- [WHAT THE EXERCISE ASKS]: Repeat word for word every line of the data below, from the first through the line containing "Given: Click the Focus", and stop there.

- [TASK MATERIAL]:
★ ★ ★

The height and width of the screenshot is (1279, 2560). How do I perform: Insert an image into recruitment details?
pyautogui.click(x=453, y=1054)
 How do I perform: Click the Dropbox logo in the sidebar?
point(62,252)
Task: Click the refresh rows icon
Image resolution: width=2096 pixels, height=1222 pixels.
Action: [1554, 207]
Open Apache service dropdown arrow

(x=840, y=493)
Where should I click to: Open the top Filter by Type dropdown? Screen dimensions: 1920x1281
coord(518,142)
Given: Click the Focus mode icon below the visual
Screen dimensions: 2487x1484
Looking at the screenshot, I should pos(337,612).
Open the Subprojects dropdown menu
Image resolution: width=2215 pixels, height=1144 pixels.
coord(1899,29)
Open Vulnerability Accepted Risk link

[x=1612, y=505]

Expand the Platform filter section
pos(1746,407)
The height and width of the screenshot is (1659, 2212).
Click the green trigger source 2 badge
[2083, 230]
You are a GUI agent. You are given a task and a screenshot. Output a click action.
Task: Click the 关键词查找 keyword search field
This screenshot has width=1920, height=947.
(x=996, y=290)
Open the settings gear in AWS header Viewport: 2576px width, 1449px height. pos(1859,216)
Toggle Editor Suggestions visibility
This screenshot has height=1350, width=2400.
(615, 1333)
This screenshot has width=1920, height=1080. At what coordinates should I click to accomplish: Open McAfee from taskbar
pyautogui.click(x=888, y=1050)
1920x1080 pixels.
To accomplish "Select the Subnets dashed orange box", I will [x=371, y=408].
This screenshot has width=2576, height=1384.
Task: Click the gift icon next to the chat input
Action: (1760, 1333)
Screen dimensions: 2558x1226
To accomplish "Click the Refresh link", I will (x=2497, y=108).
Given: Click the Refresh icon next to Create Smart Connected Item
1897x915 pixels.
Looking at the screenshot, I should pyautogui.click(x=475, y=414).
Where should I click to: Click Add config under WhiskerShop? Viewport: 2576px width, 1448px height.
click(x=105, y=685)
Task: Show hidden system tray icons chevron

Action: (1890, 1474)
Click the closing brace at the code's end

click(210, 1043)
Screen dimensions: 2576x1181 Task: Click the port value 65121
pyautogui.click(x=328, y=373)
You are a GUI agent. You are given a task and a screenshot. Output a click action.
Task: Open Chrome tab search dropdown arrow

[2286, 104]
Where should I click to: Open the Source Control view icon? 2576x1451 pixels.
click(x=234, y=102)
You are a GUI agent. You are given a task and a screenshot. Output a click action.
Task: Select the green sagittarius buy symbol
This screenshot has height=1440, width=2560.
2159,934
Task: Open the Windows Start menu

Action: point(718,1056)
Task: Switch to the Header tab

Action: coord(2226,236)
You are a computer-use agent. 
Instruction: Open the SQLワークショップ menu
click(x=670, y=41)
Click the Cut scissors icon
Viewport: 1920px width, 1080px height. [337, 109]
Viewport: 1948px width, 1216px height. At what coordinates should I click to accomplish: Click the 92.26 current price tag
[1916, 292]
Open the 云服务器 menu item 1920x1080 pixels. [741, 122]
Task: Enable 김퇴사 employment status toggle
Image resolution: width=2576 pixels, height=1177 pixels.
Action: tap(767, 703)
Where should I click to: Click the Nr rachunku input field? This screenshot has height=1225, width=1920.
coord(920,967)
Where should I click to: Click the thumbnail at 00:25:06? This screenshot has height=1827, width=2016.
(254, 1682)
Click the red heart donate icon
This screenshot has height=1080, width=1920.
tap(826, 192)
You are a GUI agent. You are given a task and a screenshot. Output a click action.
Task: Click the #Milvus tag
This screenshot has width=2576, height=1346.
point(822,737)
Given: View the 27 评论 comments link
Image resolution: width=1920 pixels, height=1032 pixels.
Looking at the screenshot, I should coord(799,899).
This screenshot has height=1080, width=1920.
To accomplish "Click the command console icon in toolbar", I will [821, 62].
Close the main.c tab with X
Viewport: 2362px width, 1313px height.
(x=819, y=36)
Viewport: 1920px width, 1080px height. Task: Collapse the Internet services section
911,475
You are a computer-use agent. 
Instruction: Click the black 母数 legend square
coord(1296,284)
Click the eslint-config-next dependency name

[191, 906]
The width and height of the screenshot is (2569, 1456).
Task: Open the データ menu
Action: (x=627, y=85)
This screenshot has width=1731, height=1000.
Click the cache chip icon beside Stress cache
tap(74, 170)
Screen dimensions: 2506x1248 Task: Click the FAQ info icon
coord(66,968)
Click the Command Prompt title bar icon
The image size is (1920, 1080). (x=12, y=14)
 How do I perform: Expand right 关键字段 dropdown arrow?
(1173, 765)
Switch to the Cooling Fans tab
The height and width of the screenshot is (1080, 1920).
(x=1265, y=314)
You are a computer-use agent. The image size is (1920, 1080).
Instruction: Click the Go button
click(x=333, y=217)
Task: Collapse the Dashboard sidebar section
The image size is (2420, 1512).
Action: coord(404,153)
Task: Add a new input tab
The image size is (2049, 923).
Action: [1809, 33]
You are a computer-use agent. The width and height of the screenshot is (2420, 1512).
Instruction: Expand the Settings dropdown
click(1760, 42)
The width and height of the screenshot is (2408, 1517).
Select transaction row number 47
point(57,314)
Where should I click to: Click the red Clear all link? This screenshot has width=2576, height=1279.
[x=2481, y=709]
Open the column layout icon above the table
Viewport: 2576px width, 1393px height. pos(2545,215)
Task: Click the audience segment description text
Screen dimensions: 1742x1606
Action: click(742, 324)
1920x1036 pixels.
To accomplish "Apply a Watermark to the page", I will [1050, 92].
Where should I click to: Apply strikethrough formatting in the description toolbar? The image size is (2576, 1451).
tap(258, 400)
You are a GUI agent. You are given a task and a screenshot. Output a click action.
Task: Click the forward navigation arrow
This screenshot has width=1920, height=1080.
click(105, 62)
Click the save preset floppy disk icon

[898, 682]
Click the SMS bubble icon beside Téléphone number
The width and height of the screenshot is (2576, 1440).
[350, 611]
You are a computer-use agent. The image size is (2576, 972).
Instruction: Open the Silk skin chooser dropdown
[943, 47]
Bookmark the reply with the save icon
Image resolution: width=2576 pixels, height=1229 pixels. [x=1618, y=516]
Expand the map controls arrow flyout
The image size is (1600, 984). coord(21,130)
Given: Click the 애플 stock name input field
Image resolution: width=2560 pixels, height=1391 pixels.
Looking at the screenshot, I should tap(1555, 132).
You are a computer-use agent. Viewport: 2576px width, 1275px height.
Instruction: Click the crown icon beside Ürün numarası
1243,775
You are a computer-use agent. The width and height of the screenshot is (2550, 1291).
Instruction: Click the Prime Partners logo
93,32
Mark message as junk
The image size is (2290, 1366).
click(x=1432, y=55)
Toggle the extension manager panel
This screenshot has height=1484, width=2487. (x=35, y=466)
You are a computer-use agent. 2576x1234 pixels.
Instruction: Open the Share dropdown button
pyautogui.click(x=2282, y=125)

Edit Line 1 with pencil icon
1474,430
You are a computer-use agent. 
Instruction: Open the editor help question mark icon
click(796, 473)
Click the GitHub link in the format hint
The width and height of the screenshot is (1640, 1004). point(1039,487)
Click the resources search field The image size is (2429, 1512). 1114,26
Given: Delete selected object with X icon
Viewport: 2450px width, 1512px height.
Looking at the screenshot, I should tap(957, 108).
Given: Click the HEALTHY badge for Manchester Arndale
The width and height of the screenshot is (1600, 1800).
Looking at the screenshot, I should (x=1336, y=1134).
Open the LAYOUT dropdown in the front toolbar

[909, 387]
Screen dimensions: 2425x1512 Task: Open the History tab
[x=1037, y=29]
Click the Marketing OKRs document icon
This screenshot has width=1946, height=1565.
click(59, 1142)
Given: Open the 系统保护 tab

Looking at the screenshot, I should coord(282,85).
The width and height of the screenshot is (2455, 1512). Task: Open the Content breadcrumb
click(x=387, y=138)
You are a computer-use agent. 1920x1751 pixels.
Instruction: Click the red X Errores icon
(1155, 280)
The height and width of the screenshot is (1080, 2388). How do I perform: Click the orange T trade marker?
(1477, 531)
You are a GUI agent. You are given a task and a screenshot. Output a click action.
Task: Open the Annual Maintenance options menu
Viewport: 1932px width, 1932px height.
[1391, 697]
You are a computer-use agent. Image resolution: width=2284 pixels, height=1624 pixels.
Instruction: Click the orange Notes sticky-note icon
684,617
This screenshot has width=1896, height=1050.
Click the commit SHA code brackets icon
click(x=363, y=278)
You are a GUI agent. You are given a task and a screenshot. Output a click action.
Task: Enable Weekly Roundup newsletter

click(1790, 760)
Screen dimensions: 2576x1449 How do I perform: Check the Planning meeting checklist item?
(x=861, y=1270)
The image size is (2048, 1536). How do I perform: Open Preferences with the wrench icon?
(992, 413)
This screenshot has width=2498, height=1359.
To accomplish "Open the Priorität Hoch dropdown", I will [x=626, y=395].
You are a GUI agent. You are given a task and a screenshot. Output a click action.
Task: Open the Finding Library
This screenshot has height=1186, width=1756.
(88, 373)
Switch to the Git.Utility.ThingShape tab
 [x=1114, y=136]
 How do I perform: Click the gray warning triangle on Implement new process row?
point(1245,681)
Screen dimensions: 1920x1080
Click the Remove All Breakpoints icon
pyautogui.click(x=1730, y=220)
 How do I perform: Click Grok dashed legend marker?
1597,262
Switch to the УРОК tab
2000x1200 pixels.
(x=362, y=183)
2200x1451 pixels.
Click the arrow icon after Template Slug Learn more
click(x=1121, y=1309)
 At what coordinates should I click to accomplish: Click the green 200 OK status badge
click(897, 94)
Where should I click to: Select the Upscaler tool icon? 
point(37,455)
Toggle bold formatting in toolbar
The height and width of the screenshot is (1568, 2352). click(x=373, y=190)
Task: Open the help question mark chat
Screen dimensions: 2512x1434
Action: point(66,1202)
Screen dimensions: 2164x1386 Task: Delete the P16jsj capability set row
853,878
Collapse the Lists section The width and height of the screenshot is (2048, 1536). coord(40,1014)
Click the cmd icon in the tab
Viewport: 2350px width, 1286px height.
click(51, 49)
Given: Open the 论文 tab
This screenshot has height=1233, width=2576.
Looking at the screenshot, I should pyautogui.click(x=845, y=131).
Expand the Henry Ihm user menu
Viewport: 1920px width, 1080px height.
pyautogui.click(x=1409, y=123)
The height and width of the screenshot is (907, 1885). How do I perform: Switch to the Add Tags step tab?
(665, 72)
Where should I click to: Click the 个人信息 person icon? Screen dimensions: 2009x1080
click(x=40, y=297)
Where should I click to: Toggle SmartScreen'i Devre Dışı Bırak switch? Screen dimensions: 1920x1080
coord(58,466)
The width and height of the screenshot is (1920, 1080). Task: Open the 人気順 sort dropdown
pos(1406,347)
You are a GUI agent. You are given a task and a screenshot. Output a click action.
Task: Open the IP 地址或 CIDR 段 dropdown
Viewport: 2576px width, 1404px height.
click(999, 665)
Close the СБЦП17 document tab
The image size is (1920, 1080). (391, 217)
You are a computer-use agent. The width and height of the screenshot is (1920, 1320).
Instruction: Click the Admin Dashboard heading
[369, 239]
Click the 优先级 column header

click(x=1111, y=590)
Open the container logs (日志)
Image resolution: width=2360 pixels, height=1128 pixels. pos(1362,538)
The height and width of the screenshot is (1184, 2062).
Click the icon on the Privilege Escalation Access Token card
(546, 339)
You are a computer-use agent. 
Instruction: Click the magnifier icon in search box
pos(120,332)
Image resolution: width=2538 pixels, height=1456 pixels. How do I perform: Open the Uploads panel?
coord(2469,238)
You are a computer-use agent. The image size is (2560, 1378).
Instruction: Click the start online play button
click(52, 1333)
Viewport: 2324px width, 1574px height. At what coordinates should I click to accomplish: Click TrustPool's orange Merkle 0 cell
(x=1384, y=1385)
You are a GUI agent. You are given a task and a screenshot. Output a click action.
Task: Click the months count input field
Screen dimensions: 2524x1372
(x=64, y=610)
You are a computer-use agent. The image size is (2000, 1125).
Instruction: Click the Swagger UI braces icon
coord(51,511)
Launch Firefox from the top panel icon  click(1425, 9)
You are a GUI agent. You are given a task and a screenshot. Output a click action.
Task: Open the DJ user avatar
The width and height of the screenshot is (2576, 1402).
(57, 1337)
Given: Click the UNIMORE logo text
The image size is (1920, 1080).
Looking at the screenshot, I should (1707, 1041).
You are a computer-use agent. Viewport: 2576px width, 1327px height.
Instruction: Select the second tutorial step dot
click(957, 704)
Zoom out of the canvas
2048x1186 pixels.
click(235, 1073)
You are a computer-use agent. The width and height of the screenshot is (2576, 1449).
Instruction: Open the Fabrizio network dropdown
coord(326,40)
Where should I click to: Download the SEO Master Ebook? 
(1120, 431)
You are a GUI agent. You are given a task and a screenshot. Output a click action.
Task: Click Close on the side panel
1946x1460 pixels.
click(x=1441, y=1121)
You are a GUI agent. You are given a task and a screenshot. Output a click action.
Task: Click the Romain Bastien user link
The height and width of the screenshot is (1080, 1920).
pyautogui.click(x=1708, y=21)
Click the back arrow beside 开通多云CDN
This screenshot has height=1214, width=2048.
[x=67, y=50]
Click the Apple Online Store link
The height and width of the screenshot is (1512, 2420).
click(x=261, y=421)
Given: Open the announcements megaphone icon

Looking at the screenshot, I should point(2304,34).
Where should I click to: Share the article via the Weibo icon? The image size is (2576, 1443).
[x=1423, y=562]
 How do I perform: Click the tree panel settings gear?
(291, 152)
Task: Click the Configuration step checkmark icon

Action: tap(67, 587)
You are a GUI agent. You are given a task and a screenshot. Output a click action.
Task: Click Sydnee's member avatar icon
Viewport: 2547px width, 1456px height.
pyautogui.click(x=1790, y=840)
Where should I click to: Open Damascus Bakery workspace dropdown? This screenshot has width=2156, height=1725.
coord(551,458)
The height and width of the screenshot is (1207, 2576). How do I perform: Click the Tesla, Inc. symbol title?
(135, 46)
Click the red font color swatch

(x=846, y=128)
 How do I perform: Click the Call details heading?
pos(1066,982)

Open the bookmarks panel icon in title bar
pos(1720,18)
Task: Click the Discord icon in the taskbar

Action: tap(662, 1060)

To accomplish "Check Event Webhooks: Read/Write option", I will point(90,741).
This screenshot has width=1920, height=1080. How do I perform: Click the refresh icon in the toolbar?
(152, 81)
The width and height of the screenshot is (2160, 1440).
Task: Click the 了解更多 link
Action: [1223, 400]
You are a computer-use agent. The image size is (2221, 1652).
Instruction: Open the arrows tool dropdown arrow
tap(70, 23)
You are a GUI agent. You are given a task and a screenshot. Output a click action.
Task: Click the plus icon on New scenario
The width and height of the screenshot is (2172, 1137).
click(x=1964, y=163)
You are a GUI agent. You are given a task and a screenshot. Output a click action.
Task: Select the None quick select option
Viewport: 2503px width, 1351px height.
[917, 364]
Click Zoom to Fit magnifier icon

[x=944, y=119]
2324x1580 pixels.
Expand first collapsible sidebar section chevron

★ ★ ★

- [RESULT BELOW]:
The height and width of the screenshot is (1279, 2560). How do I perform: Insert an image into recruitment details?
pyautogui.click(x=453, y=1054)
 How do I perform: Click the Dropbox logo in the sidebar?
point(62,252)
Task: Click the refresh rows icon
Image resolution: width=2096 pixels, height=1222 pixels.
Action: [1554, 207]
Open Apache service dropdown arrow

(x=840, y=493)
Where should I click to: Open the top Filter by Type dropdown? Screen dimensions: 1920x1281
coord(518,142)
Given: Click the Focus mode icon below the visual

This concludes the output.